YOUR TASK:
Convert the material below into a Markdown table with two columns, No. and Entry. Number every line in order and skip any blank lines.

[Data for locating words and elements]
★ ★ ★ ★ ★ ★ ★
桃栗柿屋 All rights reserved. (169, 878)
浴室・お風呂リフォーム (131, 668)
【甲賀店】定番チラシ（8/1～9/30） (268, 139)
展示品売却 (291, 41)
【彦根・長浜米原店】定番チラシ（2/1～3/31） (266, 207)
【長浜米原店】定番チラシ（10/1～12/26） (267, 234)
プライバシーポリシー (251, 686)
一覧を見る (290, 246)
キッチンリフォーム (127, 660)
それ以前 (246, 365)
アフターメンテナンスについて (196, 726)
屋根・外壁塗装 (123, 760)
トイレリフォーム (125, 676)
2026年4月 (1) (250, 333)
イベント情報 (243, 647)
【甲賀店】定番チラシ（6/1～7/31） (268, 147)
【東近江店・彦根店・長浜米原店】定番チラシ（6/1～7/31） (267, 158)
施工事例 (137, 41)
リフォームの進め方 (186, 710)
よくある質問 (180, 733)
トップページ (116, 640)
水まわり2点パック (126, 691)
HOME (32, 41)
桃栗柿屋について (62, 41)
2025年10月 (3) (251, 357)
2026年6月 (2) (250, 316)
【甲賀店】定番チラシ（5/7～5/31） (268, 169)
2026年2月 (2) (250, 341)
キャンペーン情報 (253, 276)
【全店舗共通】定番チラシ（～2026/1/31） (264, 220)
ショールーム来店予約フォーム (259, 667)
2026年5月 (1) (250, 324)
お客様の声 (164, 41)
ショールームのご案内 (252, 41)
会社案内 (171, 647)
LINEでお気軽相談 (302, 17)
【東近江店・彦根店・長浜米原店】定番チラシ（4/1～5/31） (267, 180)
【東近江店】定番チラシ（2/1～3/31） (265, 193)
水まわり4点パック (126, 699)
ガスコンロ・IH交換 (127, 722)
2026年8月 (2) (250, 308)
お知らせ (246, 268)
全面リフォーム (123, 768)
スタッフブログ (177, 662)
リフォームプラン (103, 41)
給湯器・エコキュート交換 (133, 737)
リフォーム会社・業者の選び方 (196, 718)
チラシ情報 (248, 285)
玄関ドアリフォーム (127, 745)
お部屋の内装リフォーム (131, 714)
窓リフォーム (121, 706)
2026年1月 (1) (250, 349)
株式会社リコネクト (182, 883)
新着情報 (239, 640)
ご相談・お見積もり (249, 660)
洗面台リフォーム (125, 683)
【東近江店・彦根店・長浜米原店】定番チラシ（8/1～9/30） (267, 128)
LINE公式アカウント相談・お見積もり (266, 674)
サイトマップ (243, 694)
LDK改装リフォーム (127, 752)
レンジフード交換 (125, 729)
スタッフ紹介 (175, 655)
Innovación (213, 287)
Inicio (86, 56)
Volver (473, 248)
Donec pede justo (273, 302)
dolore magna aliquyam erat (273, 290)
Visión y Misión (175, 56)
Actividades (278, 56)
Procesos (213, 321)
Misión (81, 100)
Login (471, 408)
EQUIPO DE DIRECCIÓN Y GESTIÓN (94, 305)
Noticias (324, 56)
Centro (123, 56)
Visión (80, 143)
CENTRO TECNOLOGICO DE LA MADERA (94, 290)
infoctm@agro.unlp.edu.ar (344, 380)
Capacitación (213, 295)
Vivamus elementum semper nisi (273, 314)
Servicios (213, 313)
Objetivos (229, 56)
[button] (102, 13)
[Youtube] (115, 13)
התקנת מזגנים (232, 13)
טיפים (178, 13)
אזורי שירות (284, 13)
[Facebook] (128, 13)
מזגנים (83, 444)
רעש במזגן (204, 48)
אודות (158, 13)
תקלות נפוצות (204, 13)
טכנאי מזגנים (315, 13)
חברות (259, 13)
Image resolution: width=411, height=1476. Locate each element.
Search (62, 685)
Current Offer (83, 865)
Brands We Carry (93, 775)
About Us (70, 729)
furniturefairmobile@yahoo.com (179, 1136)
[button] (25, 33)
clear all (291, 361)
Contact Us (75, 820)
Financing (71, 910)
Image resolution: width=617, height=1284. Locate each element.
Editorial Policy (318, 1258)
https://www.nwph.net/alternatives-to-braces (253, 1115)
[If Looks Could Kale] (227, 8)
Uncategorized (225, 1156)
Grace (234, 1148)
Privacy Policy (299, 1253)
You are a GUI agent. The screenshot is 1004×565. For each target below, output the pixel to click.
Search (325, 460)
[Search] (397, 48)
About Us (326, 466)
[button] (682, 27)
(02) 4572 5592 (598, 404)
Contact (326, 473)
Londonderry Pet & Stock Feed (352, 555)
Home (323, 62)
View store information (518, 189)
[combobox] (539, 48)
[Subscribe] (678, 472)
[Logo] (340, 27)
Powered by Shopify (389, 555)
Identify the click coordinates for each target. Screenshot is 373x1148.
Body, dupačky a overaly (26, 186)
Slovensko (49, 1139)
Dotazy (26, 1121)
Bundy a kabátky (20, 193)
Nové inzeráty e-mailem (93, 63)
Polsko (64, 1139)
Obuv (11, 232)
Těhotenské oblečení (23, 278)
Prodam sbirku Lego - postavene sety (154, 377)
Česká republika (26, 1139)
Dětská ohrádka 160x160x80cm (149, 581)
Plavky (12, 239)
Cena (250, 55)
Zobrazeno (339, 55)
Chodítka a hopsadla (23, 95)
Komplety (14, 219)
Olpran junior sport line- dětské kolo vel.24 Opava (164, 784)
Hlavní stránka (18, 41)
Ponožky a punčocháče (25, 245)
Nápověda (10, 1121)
★ ★ ★ ★ ★ ★ ★
RESULT:
| No. | Entry |
|---|---|
| 1 | 桃栗柿屋 All rights reserved. (169, 878) |
| 2 | 浴室・お風呂リフォーム (131, 668) |
| 3 | 【甲賀店】定番チラシ（8/1～9/30） (268, 139) |
| 4 | 展示品売却 (291, 41) |
| 5 | 【彦根・長浜米原店】定番チラシ（2/1～3/31） (266, 207) |
| 6 | 【長浜米原店】定番チラシ（10/1～12/26） (267, 234) |
| 7 | プライバシーポリシー (251, 686) |
| 8 | 一覧を見る (290, 246) |
| 9 | キッチンリフォーム (127, 660) |
| 10 | それ以前 (246, 365) |
| 11 | アフターメンテナンスについて (196, 726) |
| 12 | 屋根・外壁塗装 (123, 760) |
| 13 | トイレリフォーム (125, 676) |
| 14 | 2026年4月 (1) (250, 333) |
| 15 | イベント情報 (243, 647) |
| 16 | 【甲賀店】定番チラシ（6/1～7/31） (268, 147) |
| 17 | 【東近江店・彦根店・長浜米原店】定番チラシ（6/1～7/31） (267, 158) |
| 18 | 施工事例 (137, 41) |
| 19 | リフォームの進め方 (186, 710) |
| 20 | よくある質問 (180, 733) |
| 21 | トップページ (116, 640) |
| 22 | 水まわり2点パック (126, 691) |
| 23 | HOME (32, 41) |
| 24 | 桃栗柿屋について (62, 41) |
| 25 | 2025年10月 (3) (251, 357) |
| 26 | 2026年6月 (2) (250, 316) |
| 27 | 【甲賀店】定番チラシ（5/7～5/31） (268, 169) |
| 28 | 2026年2月 (2) (250, 341) |
| 29 | キャンペーン情報 (253, 276) |
| 30 | 【全店舗共通】定番チラシ（～2026/1/31） (264, 220) |
| 31 | ショールーム来店予約フォーム (259, 667) |
| 32 | 2026年5月 (1) (250, 324) |
| 33 | お客様の声 (164, 41) |
| 34 | ショールームのご案内 (252, 41) |
| 35 | 会社案内 (171, 647) |
| 36 | LINEでお気軽相談 (302, 17) |
| 37 | 【東近江店・彦根店・長浜米原店】定番チラシ（4/1～5/31） (267, 180) |
| 38 | 【東近江店】定番チラシ（2/1～3/31） (265, 193) |
| 39 | 水まわり4点パック (126, 699) |
| 40 | ガスコンロ・IH交換 (127, 722) |
| 41 | 2026年8月 (2) (250, 308) |
| 42 | お知らせ (246, 268) |
| 43 | 全面リフォーム (123, 768) |
| 44 | スタッフブログ (177, 662) |
| 45 | リフォームプラン (103, 41) |
| 46 | 給湯器・エコキュート交換 (133, 737) |
| 47 | リフォーム会社・業者の選び方 (196, 718) |
| 48 | チラシ情報 (248, 285) |
| 49 | 玄関ドアリフォーム (127, 745) |
| 50 | お部屋の内装リフォーム (131, 714) |
| 51 | 窓リフォーム (121, 706) |
| 52 | 2026年1月 (1) (250, 349) |
| 53 | 株式会社リコネクト (182, 883) |
| 54 | 新着情報 (239, 640) |
| 55 | ご相談・お見積もり (249, 660) |
| 56 | 洗面台リフォーム (125, 683) |
| 57 | 【東近江店・彦根店・長浜米原店】定番チラシ（8/1～9/30） (267, 128) |
| 58 | LINE公式アカウント相談・お見積もり (266, 674) |
| 59 | サイトマップ (243, 694) |
| 60 | LDK改装リフォーム (127, 752) |
| 61 | レンジフード交換 (125, 729) |
| 62 | スタッフ紹介 (175, 655) |
| 63 | Innovación (213, 287) |
| 64 | Inicio (86, 56) |
| 65 | Volver (473, 248) |
| 66 | Donec pede justo (273, 302) |
| 67 | dolore magna aliquyam erat (273, 290) |
| 68 | Visión y Misión (175, 56) |
| 69 | Actividades (278, 56) |
| 70 | Procesos (213, 321) |
| 71 | Misión (81, 100) |
| 72 | Login (471, 408) |
| 73 | EQUIPO DE DIRECCIÓN Y GESTIÓN (94, 305) |
| 74 | Noticias (324, 56) |
| 75 | Centro (123, 56) |
| 76 | Visión (80, 143) |
| 77 | CENTRO TECNOLOGICO DE LA MADERA (94, 290) |
| 78 | infoctm@agro.unlp.edu.ar (344, 380) |
| 79 | Capacitación (213, 295) |
| 80 | Vivamus elementum semper nisi (273, 314) |
| 81 | Servicios (213, 313) |
| 82 | Objetivos (229, 56) |
| 83 | [button] (102, 13) |
| 84 | [Youtube] (115, 13) |
| 85 | התקנת מזגנים (232, 13) |
| 86 | טיפים (178, 13) |
| 87 | אזורי שירות (284, 13) |
| 88 | [Facebook] (128, 13) |
| 89 | מזגנים (83, 444) |
| 90 | רעש במזגן (204, 48) |
| 91 | אודות (158, 13) |
| 92 | תקלות נפוצות (204, 13) |
| 93 | טכנאי מזגנים (315, 13) |
| 94 | חברות (259, 13) |
| 95 | Image resolution: width=411, height=1476. Locate each element. |
| 96 | Search (62, 685) |
| 97 | Current Offer (83, 865) |
| 98 | Brands We Carry (93, 775) |
| 99 | About Us (70, 729) |
| 100 | furniturefairmobile@yahoo.com (179, 1136) |
| 101 | [button] (25, 33) |
| 102 | clear all (291, 361) |
| 103 | Contact Us (75, 820) |
| 104 | Financing (71, 910) |
| 105 | Image resolution: width=617, height=1284. Locate each element. |
| 106 | Editorial Policy (318, 1258) |
| 107 | https://www.nwph.net/alternatives-to-braces (253, 1115) |
| 108 | [If Looks Could Kale] (227, 8) |
| 109 | Uncategorized (225, 1156) |
| 110 | Grace (234, 1148) |
| 111 | Privacy Policy (299, 1253) |
| 112 | You are a GUI agent. The screenshot is 1004×565. For each target below, output the pixel to click. |
| 113 | Search (325, 460) |
| 114 | [Search] (397, 48) |
| 115 | About Us (326, 466) |
| 116 | [button] (682, 27) |
| 117 | (02) 4572 5592 (598, 404) |
| 118 | Contact (326, 473) |
| 119 | Londonderry Pet & Stock Feed (352, 555) |
| 120 | Home (323, 62) |
| 121 | View store information (518, 189) |
| 122 | [combobox] (539, 48) |
| 123 | [Subscribe] (678, 472) |
| 124 | [Logo] (340, 27) |
| 125 | Powered by Shopify (389, 555) |
| 126 | Identify the click coordinates for each target. Screenshot is 373x1148. |
| 127 | Body, dupačky a overaly (26, 186) |
| 128 | Slovensko (49, 1139) |
| 129 | Dotazy (26, 1121) |
| 130 | Bundy a kabátky (20, 193) |
| 131 | Nové inzeráty e-mailem (93, 63) |
| 132 | Polsko (64, 1139) |
| 133 | Obuv (11, 232) |
| 134 | Těhotenské oblečení (23, 278) |
| 135 | Prodam sbirku Lego - postavene sety (154, 377) |
| 136 | Česká republika (26, 1139) |
| 137 | Dětská ohrádka 160x160x80cm (149, 581) |
| 138 | Plavky (12, 239) |
| 139 | Cena (250, 55) |
| 140 | Zobrazeno (339, 55) |
| 141 | Chodítka a hopsadla (23, 95) |
| 142 | Komplety (14, 219) |
| 143 | Olpran junior sport line- dětské kolo vel.24 Opava (164, 784) |
| 144 | Hlavní stránka (18, 41) |
| 145 | Ponožky a punčocháče (25, 245) |
| 146 | Nápověda (10, 1121) |